▸ ABOUT THIS EXERCISE
An exact copy of all the entries is what is needed here.
☆ ☆ ☆ ☆ ☆
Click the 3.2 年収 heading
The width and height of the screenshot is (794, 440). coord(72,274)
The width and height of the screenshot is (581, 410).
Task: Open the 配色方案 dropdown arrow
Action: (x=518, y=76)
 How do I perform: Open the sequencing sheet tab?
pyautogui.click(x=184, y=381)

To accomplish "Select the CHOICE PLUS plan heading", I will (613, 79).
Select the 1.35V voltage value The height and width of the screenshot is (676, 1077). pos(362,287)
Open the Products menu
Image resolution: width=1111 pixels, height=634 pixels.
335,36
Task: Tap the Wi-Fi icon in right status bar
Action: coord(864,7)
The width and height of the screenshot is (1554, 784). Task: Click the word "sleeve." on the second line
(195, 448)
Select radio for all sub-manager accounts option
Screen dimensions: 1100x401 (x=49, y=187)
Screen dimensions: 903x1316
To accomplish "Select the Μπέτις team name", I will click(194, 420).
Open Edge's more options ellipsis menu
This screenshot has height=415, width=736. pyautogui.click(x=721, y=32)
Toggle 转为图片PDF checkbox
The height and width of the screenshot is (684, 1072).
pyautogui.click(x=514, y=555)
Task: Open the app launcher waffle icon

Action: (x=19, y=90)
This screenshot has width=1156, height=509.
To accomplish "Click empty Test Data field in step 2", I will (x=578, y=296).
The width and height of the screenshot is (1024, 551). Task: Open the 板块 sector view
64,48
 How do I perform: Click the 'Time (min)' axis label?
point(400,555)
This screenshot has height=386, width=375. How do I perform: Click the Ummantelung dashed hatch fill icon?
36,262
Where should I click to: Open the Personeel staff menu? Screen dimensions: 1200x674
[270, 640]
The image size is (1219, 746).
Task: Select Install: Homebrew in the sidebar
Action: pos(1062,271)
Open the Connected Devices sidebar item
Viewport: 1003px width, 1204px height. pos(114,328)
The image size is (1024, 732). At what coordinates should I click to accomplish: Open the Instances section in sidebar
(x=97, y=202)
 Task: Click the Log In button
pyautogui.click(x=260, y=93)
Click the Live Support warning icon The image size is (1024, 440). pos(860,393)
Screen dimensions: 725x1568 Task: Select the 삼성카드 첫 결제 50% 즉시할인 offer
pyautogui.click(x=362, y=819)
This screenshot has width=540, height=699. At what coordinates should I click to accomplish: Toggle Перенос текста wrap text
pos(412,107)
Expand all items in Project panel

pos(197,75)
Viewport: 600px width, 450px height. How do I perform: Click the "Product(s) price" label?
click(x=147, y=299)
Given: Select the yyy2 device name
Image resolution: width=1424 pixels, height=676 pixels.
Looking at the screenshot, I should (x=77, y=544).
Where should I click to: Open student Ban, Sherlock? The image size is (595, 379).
☆ ☆ ☆ ☆ ☆
▸ SOLUTION TO THE PROBLEM
Click the 3.2 年収 heading
The width and height of the screenshot is (794, 440). coord(72,274)
The width and height of the screenshot is (581, 410).
Task: Open the 配色方案 dropdown arrow
Action: (x=518, y=76)
 How do I perform: Open the sequencing sheet tab?
pyautogui.click(x=184, y=381)

To accomplish "Select the CHOICE PLUS plan heading", I will (613, 79).
Select the 1.35V voltage value The height and width of the screenshot is (676, 1077). pos(362,287)
Open the Products menu
Image resolution: width=1111 pixels, height=634 pixels.
335,36
Task: Tap the Wi-Fi icon in right status bar
Action: coord(864,7)
The width and height of the screenshot is (1554, 784). Task: Click the word "sleeve." on the second line
(195, 448)
Select radio for all sub-manager accounts option
Screen dimensions: 1100x401 (x=49, y=187)
Screen dimensions: 903x1316
To accomplish "Select the Μπέτις team name", I will click(194, 420).
Open Edge's more options ellipsis menu
This screenshot has height=415, width=736. pyautogui.click(x=721, y=32)
Toggle 转为图片PDF checkbox
The height and width of the screenshot is (684, 1072).
pyautogui.click(x=514, y=555)
Task: Open the app launcher waffle icon

Action: (x=19, y=90)
This screenshot has width=1156, height=509.
To accomplish "Click empty Test Data field in step 2", I will (x=578, y=296).
The width and height of the screenshot is (1024, 551). Task: Open the 板块 sector view
64,48
 How do I perform: Click the 'Time (min)' axis label?
point(400,555)
This screenshot has height=386, width=375. How do I perform: Click the Ummantelung dashed hatch fill icon?
36,262
Where should I click to: Open the Personeel staff menu? Screen dimensions: 1200x674
[270, 640]
The image size is (1219, 746).
Task: Select Install: Homebrew in the sidebar
Action: pos(1062,271)
Open the Connected Devices sidebar item
Viewport: 1003px width, 1204px height. pos(114,328)
The image size is (1024, 732). At what coordinates should I click to accomplish: Open the Instances section in sidebar
(x=97, y=202)
 Task: Click the Log In button
pyautogui.click(x=260, y=93)
Click the Live Support warning icon The image size is (1024, 440). pos(860,393)
Screen dimensions: 725x1568 Task: Select the 삼성카드 첫 결제 50% 즉시할인 offer
pyautogui.click(x=362, y=819)
This screenshot has width=540, height=699. At what coordinates should I click to accomplish: Toggle Перенос текста wrap text
pos(412,107)
Expand all items in Project panel

pos(197,75)
Viewport: 600px width, 450px height. How do I perform: Click the "Product(s) price" label?
click(x=147, y=299)
Given: Select the yyy2 device name
Image resolution: width=1424 pixels, height=676 pixels.
Looking at the screenshot, I should (x=77, y=544).
Where should I click to: Open student Ban, Sherlock? The image size is (595, 379).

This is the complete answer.